Pourtant, «la correction observée n'est pas énorme», estime Alain Chung, vice-président exécutif et gestionnaire de portefeuille chez Claret. Le recul des derniers jours a principalement touché les titres des secteurs de l'Internet et de la biotechnologie. Cependant, ces secteurs demeurent relativement coûteux, juge-t-il.

Un recul encore plus marqué est envisageable, surtout pour les titres qui se négocient à près de 100 fois leurs bénéfices ou plus, comme ceux de Facebook, Netflix et LinkedIn. Une telle évaluation est «ridicule», déplore le gestionnaire. «Ça rappelle la bulle technologique.»

«On se demande si les vendeurs sont vraiment déterminés», dit Pierre Lapointe, stratège pour le courtier institutionnel et gestionnaire de portefeuille Pavilion Marchés Mondiaux. L'expert note qu'il y a eu un nombre élevé de ventes à découvert, mais le phénomène touche seulement un nombre restreint de secteurs. «Dans un véritable marché baissier, tous les secteurs baisseraient», soutient M. Lapointe.

Pas encore lieu de s'inquiéter

Malgré les anomalies actuelles, il n'y a pas encore lieu de s'inquiéter, disent les experts.

«Les différences entre les années 2000 et aujourd'hui sont plus importantes que les similitudes», écrit David Kostin, stratège chez Goldman Sachs, dans une lettre à ses clients.

Les investisseurs n'ont pas encore jeté l'éponge, observe-t-on chez Pavilion.
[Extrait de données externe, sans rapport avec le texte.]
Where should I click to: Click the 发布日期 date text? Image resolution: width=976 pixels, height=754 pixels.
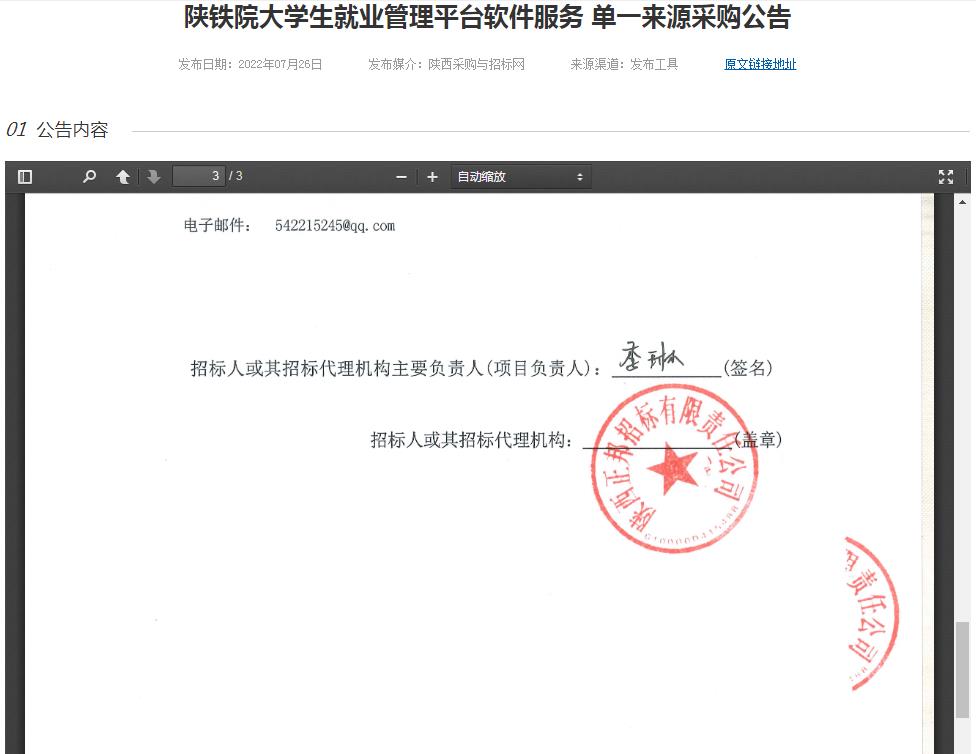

Le récent recul ressemble davantage à une prise de bénéfices qu'à un renversement de tendance. «Nous ne voyons aucun volume anormal de ventes par les initiés. De plus, les spéculateurs sont neutres à l'égard des contrats à terme du S&P 500», dit M. Lapointe. Cela traduit selon lui une volatilité normale du marché.

De son côté, Edward Yardeni, stratège en chef de Yardeni Research, remarque que les titres de technologies et de biotechnologies ne sont pas les seuls à commander une évaluation plus généreuse. En effet, le ratio cours/bénéfice du S&P 500 est supérieur à 17, tandis qu'il était inférieur à 14 à la fin de 2012.

Toutefois, à long terme, la récente culbute est salutaire pour la Bourse, estime Edward Yardeni. «Cela réduit le risque de surchauffe et d'une chute encore plus brutale des cours [dans le futur]», soutient-il.

Alain Chung demeure optimiste à l'égard de la Bourse américaine, même s'il n'investit pas toutes les liquidités à sa disposition. Le gestionnaire recommande d'investir les liquidités de façon graduelle. À ceux qui souhaitent de s'aventurer dans le secteur techno américain, M. Chung estime que certains titres recèlent encore du potentiel. «Cisco et Hewlett-Packard ont encore de l'allure et ils ne sont pas chers.»

Quant aux obligations à long terme, elles constituent la catégorie d'actif la plus risquée, en raison de la hausse probable des taux d'intérêt, soutient le gestionnaire de Claret. «Les rendements sont minimes. On n'est pas du tout payé pour le risque.» Le gestionnaire préfère les substituer à des titres industriels dont le rendement du dividende est de 3 %. «À un moment, les dividendes finiront par être augmentés.»